Stored records:
------------------------------------------------------------

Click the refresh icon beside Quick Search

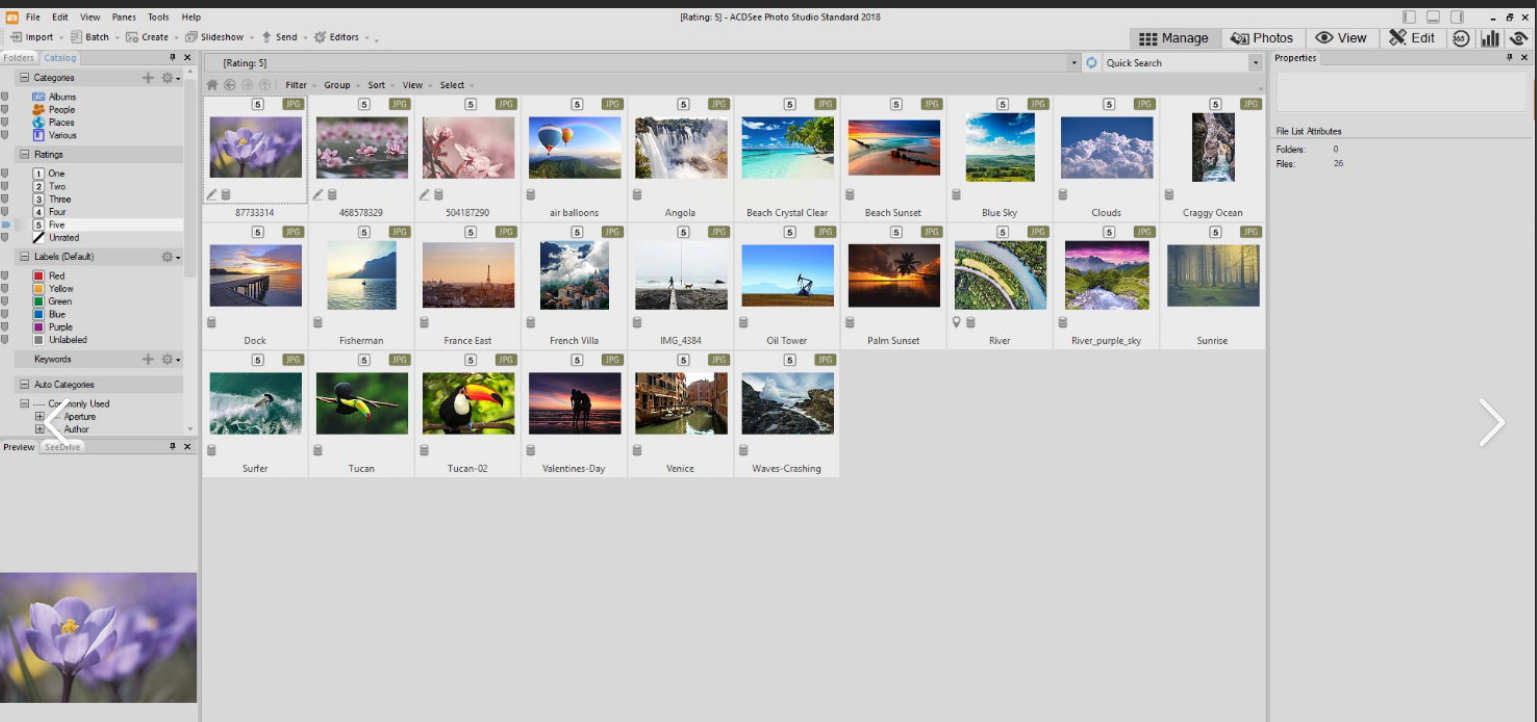[1091, 63]
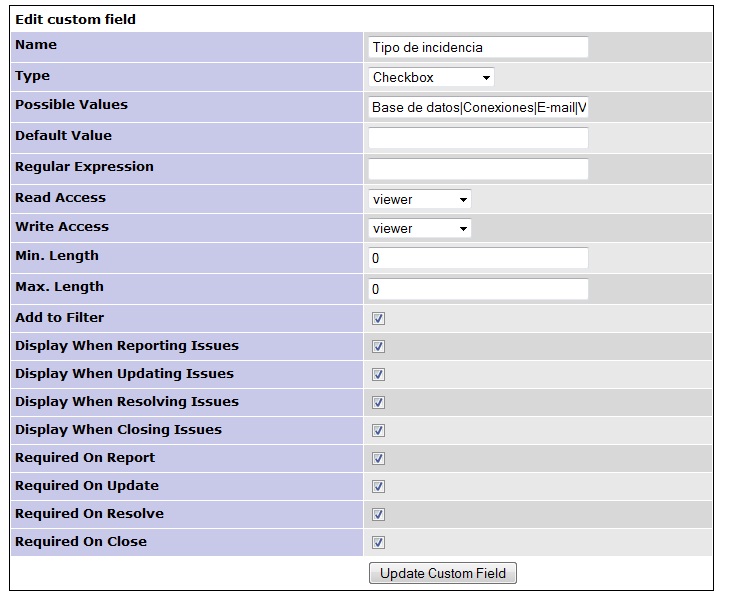This screenshot has width=737, height=603.
Task: Click the Max. Length input field
Action: [478, 290]

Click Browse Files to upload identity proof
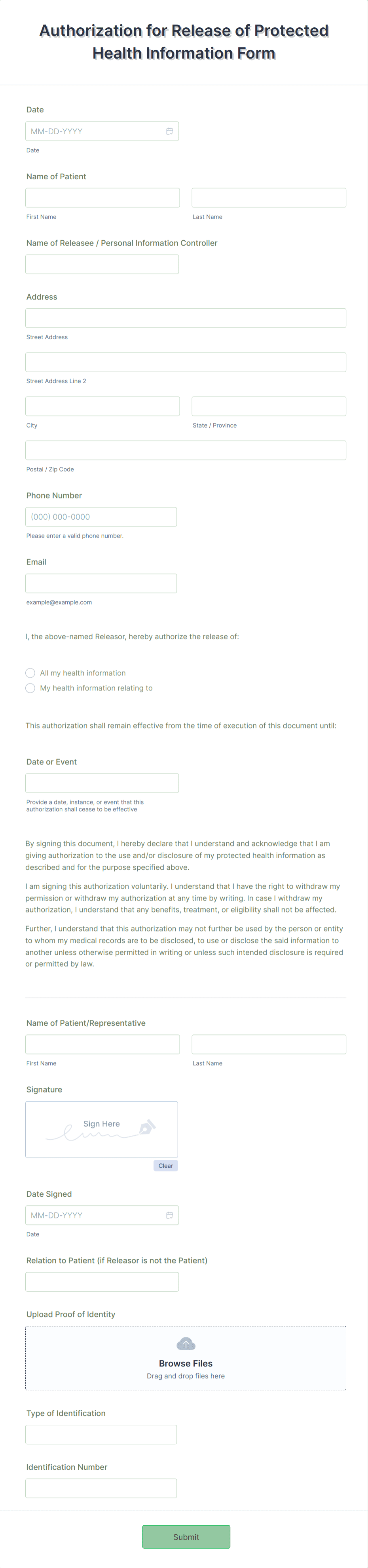tap(186, 1363)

------------------------------------------------------------

WORK REQUEST:
Write out every record exactly. Leave the pictures out.

REPLY TO THE EXERCISE:
Click the refresh icon beside Quick Search

[1091, 63]
This screenshot has width=737, height=603.
Task: Click the Max. Length input field
Action: [478, 290]

Click Browse Files to upload identity proof
tap(186, 1363)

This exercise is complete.